Electricity is literally the heartbeat of an economy. FILE PHOTO | NMG
One of the cardinal functions of governments is to provide a
conducive environment for commercial businesses to thrive. This should
in turn lead to employment creation, generation of wealth, tax and
overall development of the people.
Among the critical
infrastructural facilities government provides to enable the above is
electricity. Electricity is literally the heartbeat of an economy.
Electricity
generation, transmission and eventual distribution is capital-intensive
and it may not be feasible to fully provide it on commercial terms
without having to raise the final cost to be borne by the consumer.
To
mitigate this, governments have had to shoulder some of the initial
costs to ensure the final cost is bearable to the consumers and the
economy. Indeed, this is even more crucial to businesses for them to be
competitive both at the domestic and international markets.

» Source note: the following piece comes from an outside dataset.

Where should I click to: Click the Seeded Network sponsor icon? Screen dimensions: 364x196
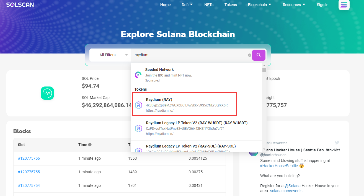[x=138, y=75]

In the case of Kenya, the government has been active in
providing resources to enhance generation, especially from renewable
sources such as geothermal. Similarly, transmission and distribution
have also been funded to ensure power is evacuated and supplied across
the country.
The need to spur a 24–hour economy is
gaining momentum as the country seeks to leverage on availability of
stable and quality electricity. To encourage this drive, the
introduction of ‘Time of Use’ (ToU) tariff is expected to see commercial
business, especially in the manufacturing sector, increase their
operations during the night.
Time of Use’ tariff
implies that manufacturers who increase their night production will
benefit from much lower power tariff, leading to lower electricity
bills, hence improve the competitiveness of products.
Kenya
Power started implementing this initiative in December last year. In
January, 850 large power customers benefited from the ToU tariff
compared to 804 customers in December.
As a result of
the discounted tariff, these companies have realised a reduction in
their power bills. Such savings are expected to grow as more companies
come on board and extend their hours of operations.
For
Kenya Power, our power consumption in the night has increased, thereby
improving our overall sales. For instance, in December an additional
21.8GWh was consumed.
With more companies expected to
increase their night operations by taking advantage of the lower night
tariff, we are looking forward to a robust growth of our top line. This
will be net sales that we were not realising before implementation of
the ToU.
During a recent visit by the Energy Cabinet
Secretary Charles Keter to Bamburi Cement factory in Athi River, we were
informed that the company will be taking up an additional load of 150
MW for their new processing plant.
Benefits include
creation of jobs, expected reduction in shelf prices for the goods,
hence a trickle down to the common mwananchi.
Other
companies that have adopted the ToU tariff have indicated that they
intend to employ more people to manage the increase in the night shift.
The
aim of the new tariff is not to have customers shift their production
to off-peak hours but it is designed to stimulate demand by providing an
incentive to increase production.
The
discounted rates will, therefore, be applicable on energy consumed
during defined off-peak hours above each customer’s daily consumption
during such periods.
As a condition, the benefiting customers will, therefore, be required to meet their monthly energy consumption threshold.
Any
units consumed over and above that threshold are billed at the
discounted rate of 50 per cent for energy consumed at off-peak hours.
The
threshold will be determined from the monthly energy consumption of the
previous six consecutive months. This means that the customer will have
to not only maintain normal production but increase it and then any
production above what the customer carries out at off-peak benefits from
the discount.
Large commercial and industrial
customers already operating at normal production capacity levels during
both on-peak and off-peak hours will benefit from a five per cent
discount for their off-peak consumption.
Whereas large
power consumers will benefit from decreased production costs, the 50
per cent reduction of tariffs during off-peak hours will also help in
efficient utilisation of power generated during low energy demand
periods.
Ken Tarus is Managing Director and CEO of Kenya Power.